--- Source records ---
_ _ _

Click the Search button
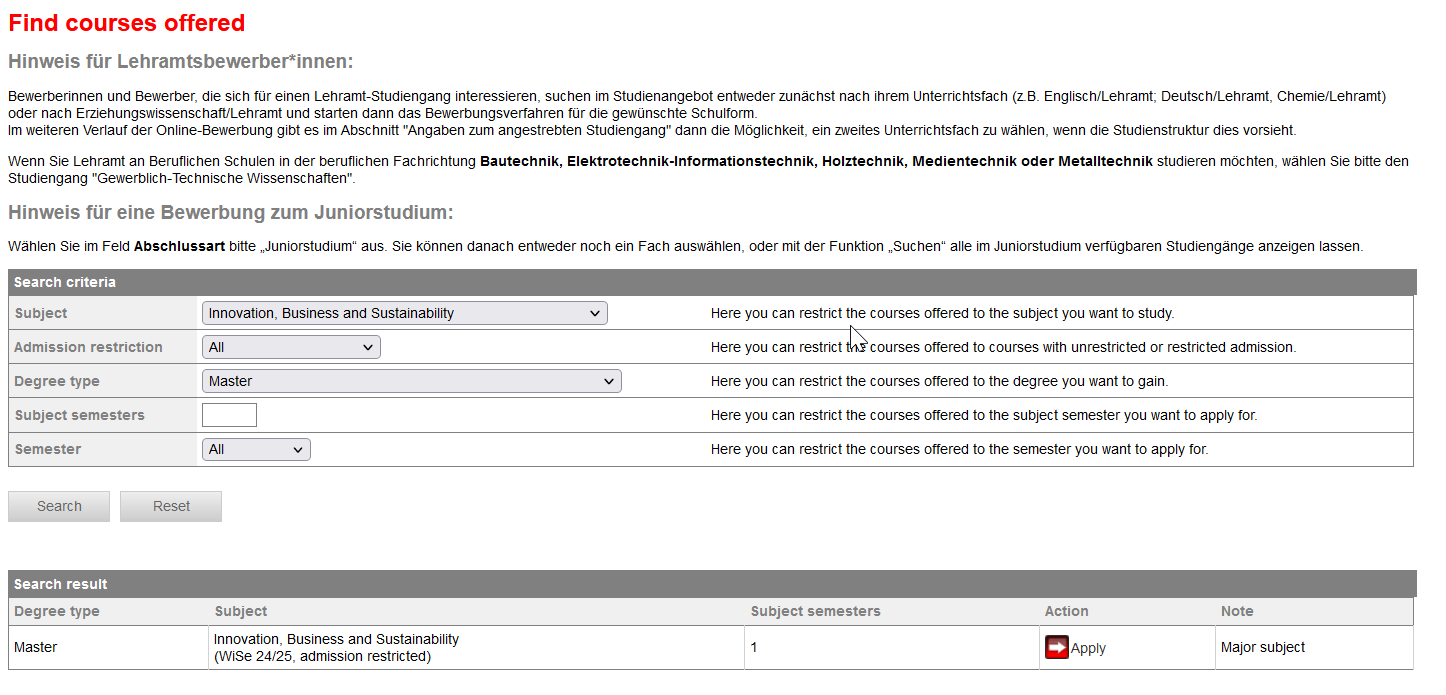1446x695 pixels. coord(58,506)
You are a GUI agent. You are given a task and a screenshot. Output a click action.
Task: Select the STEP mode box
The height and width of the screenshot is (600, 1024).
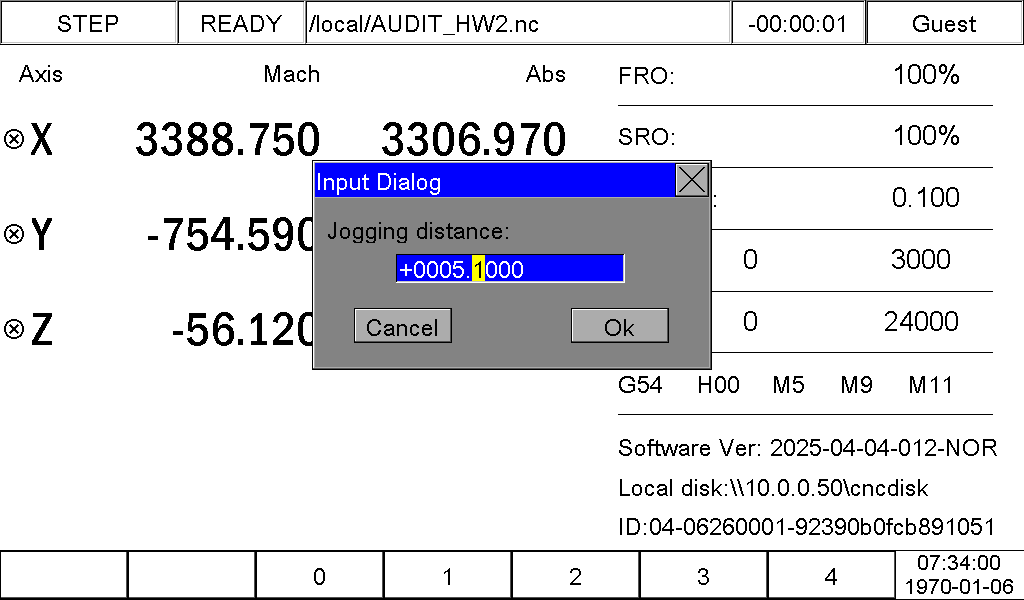click(88, 23)
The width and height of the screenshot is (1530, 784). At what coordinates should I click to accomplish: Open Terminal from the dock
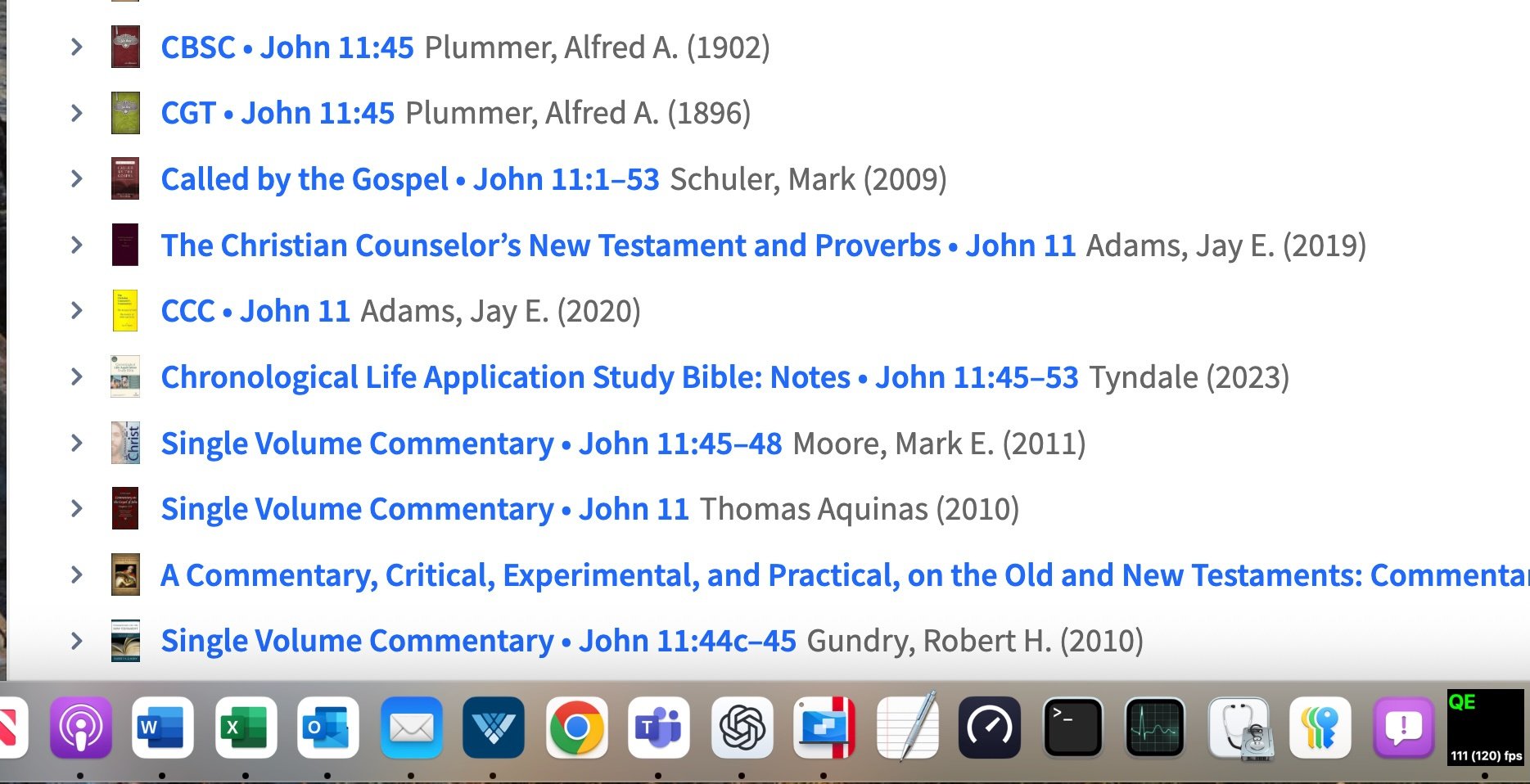click(x=1072, y=728)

_ _ _

--- Goal ---
Please rewrite all of the entries above, replacing "screenshot" with "screen capture" and leaving everything else unchanged. Leave the pictures out.

--- Exercise output ---
Click the Search button
1446x695 pixels. coord(58,506)
You are a GUI agent. You are given a task and a screen capture. Output a click action.
Task: Select the STEP mode box
The height and width of the screen capture is (600, 1024).
click(88, 23)
The width and height of the screen capture is (1530, 784). At what coordinates should I click to accomplish: Open Terminal from the dock
click(x=1072, y=728)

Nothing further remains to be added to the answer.